PROVIDED ENTRIES:
'''
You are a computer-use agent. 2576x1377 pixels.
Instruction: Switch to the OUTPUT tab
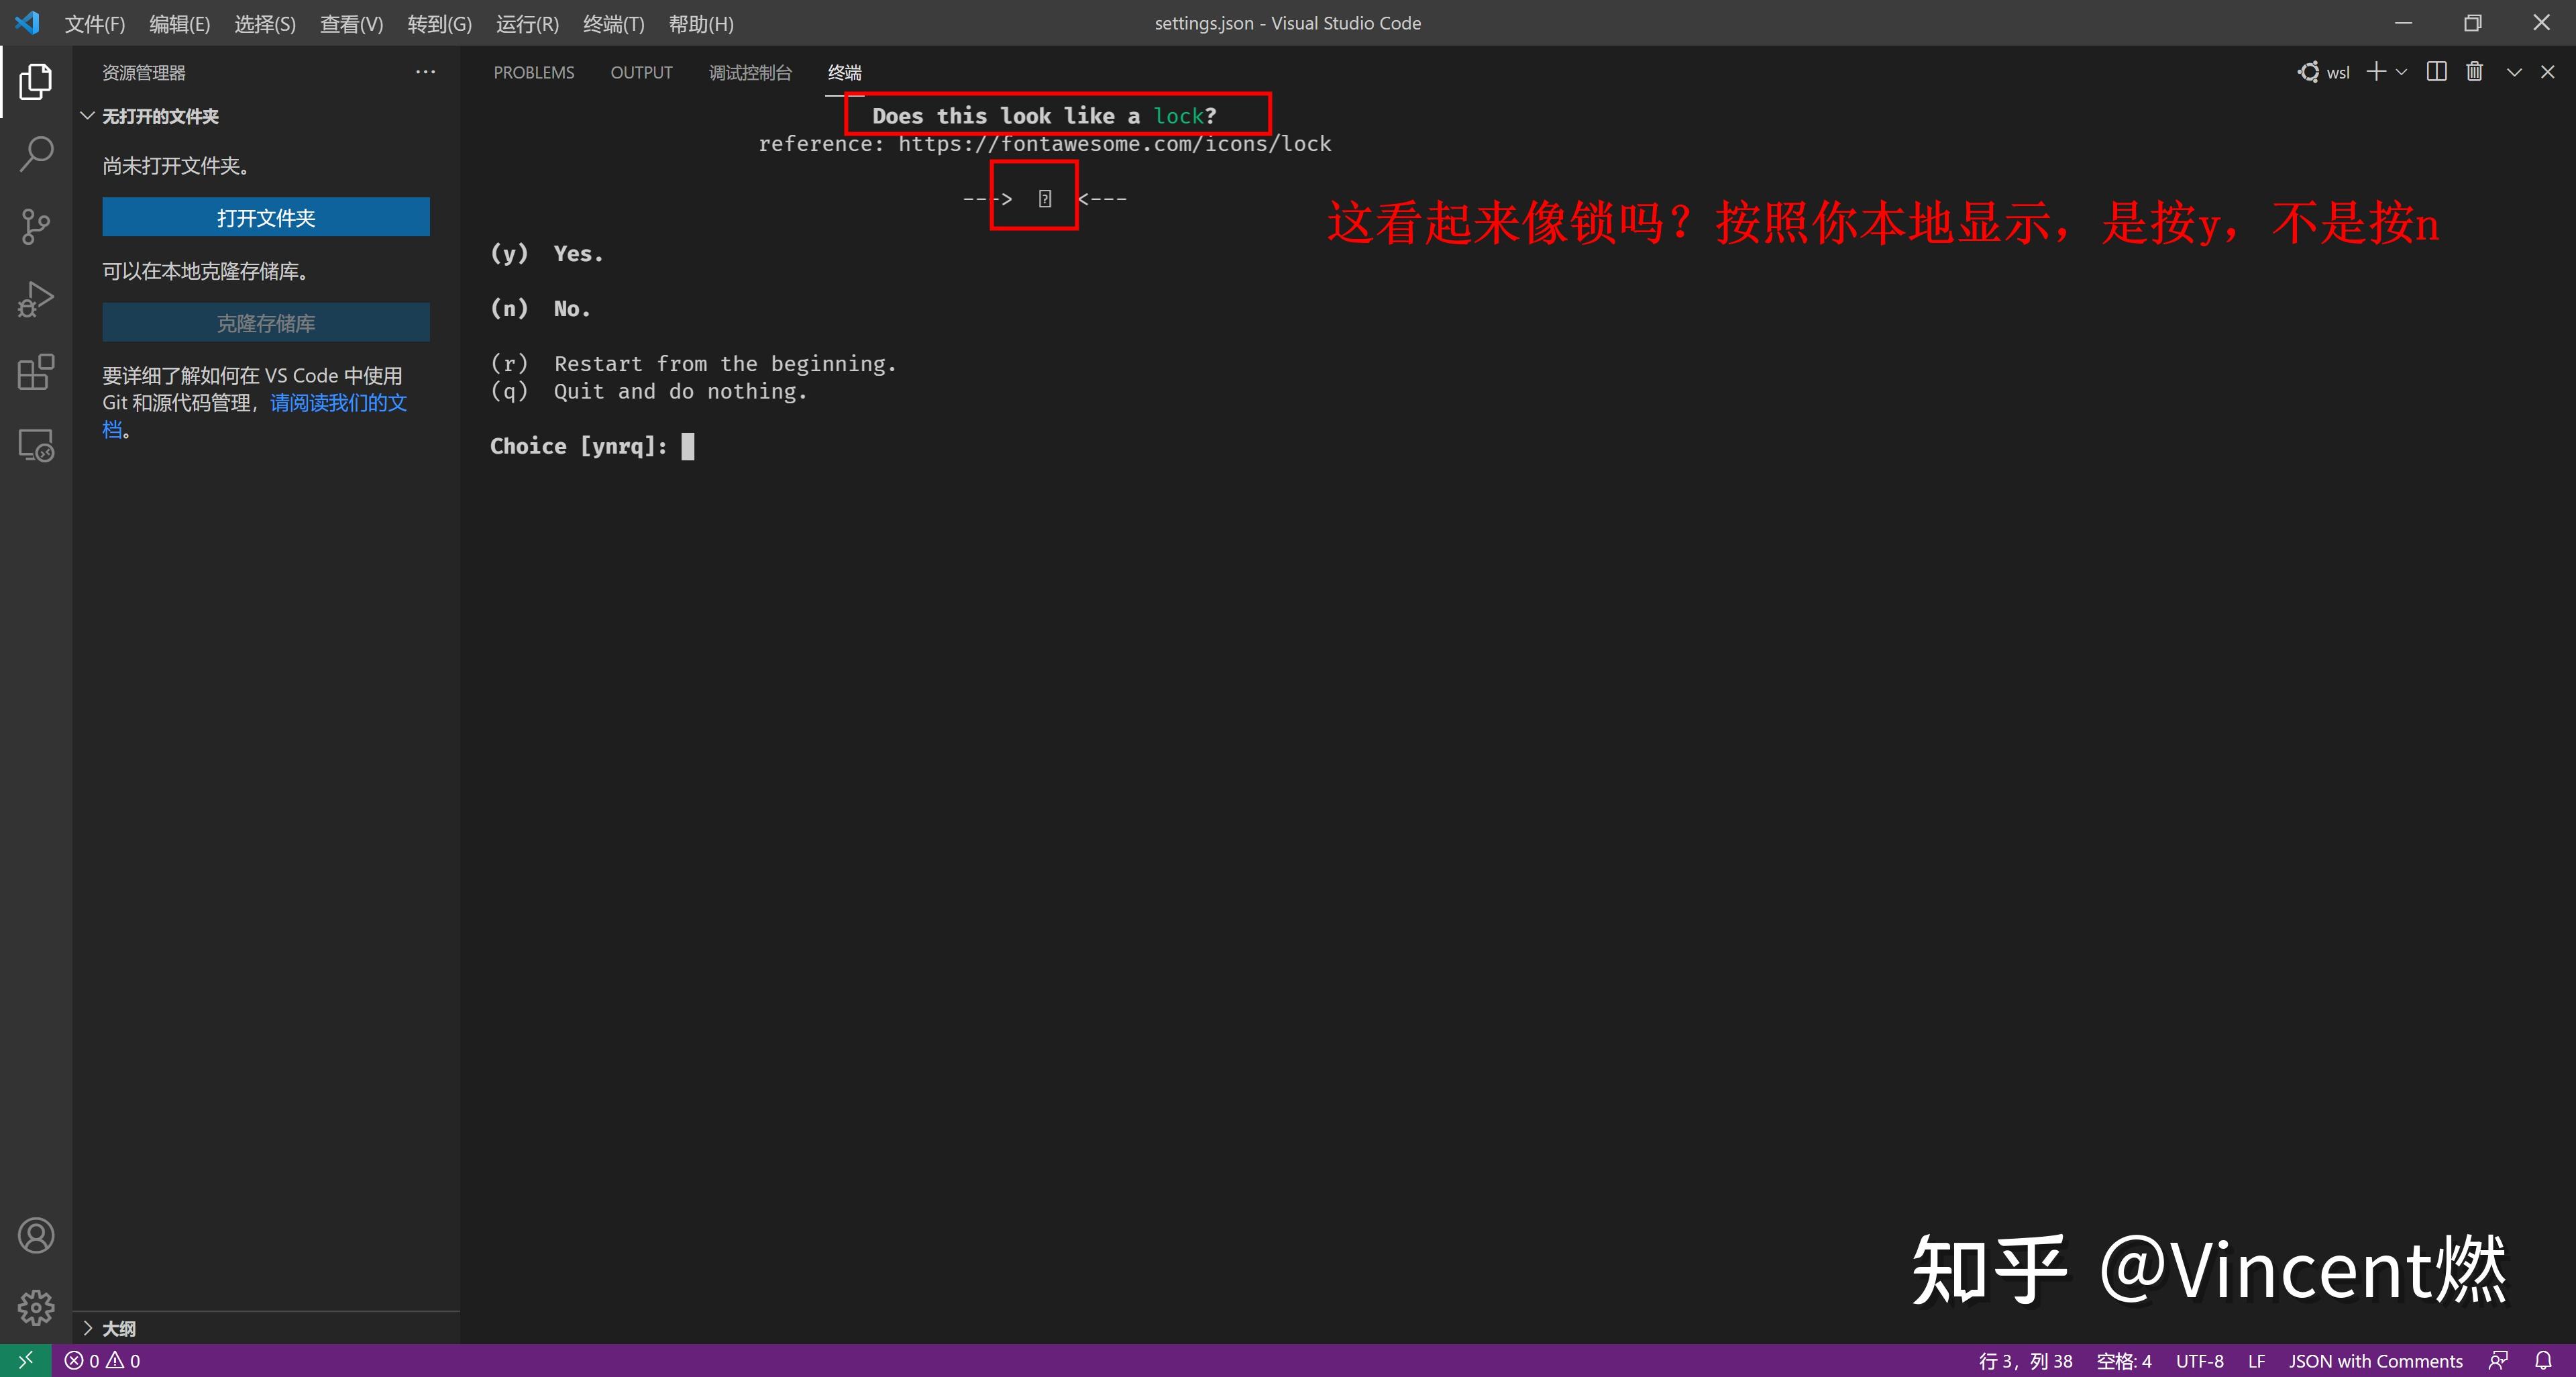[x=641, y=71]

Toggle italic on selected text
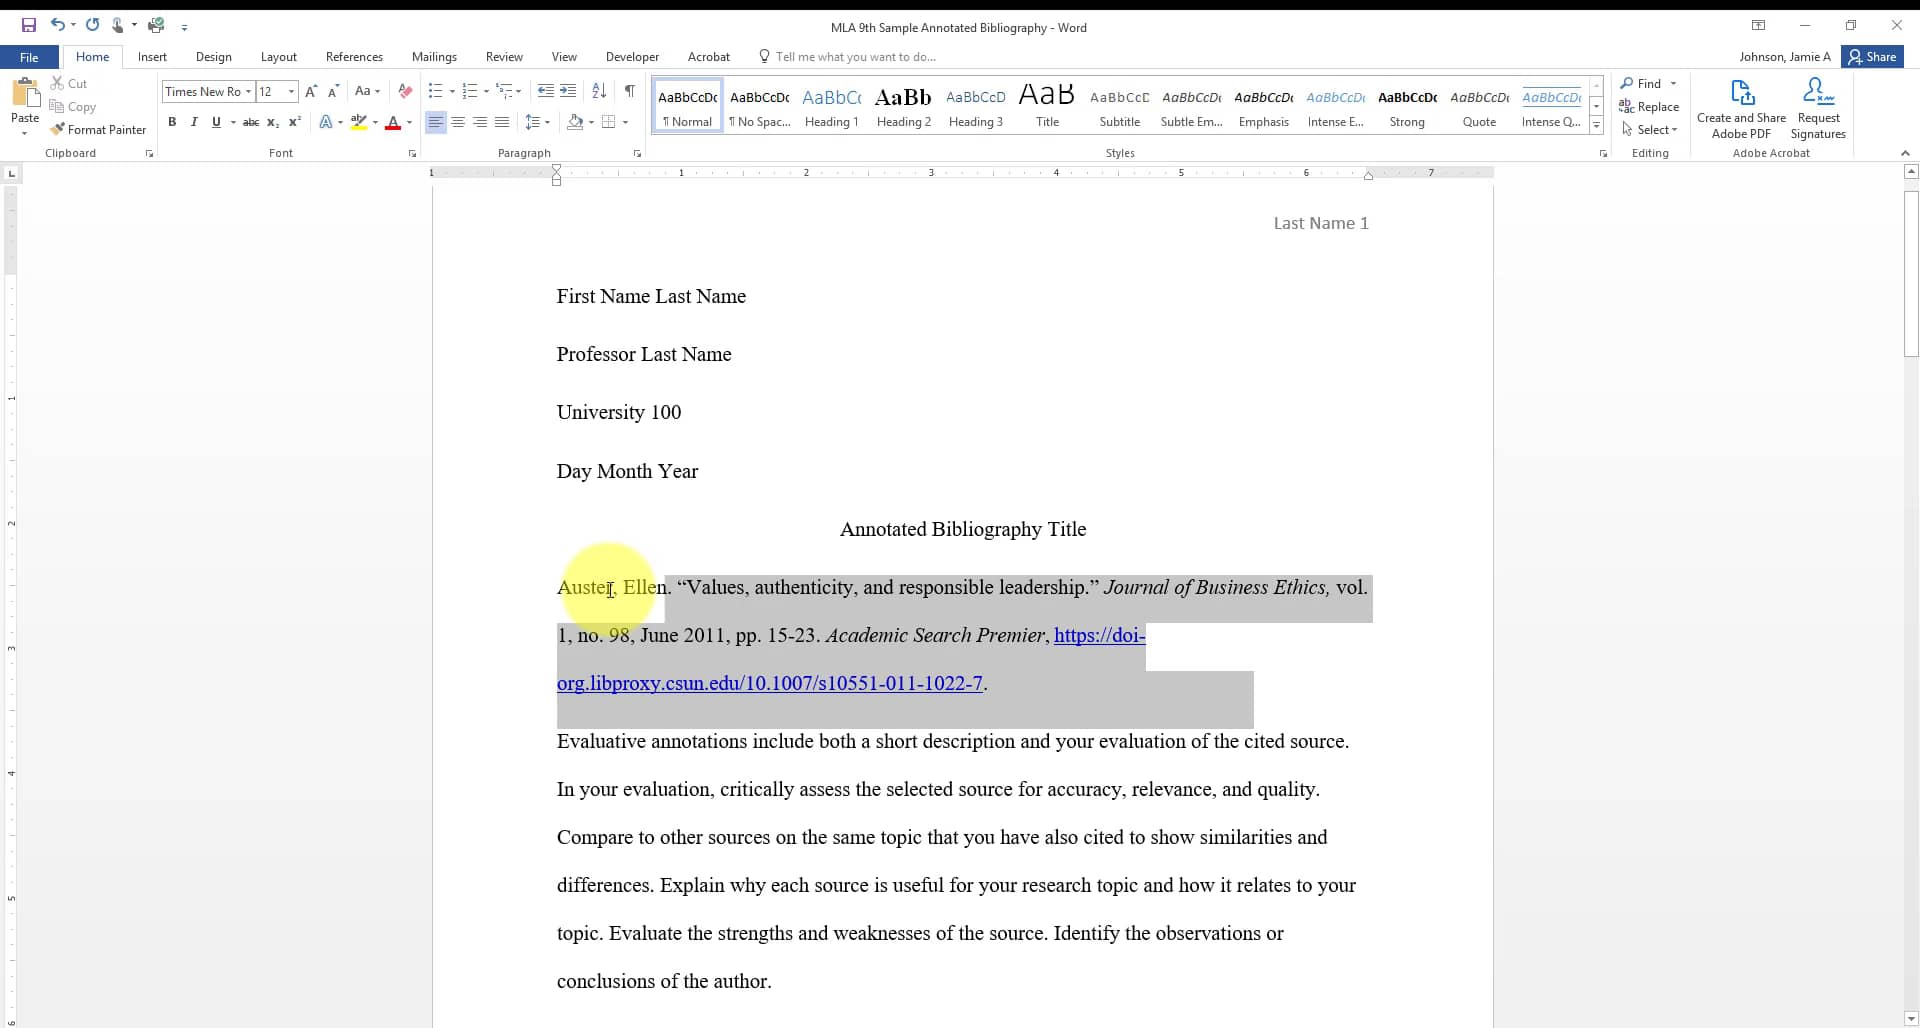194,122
'''
What the reply must contain is an exact transcription of the data above and none of its pictures.

You are a computer-use agent. 2576x1377 pixels.
Instruction: Switch to the OUTPUT tab
[x=641, y=71]

Toggle italic on selected text
194,122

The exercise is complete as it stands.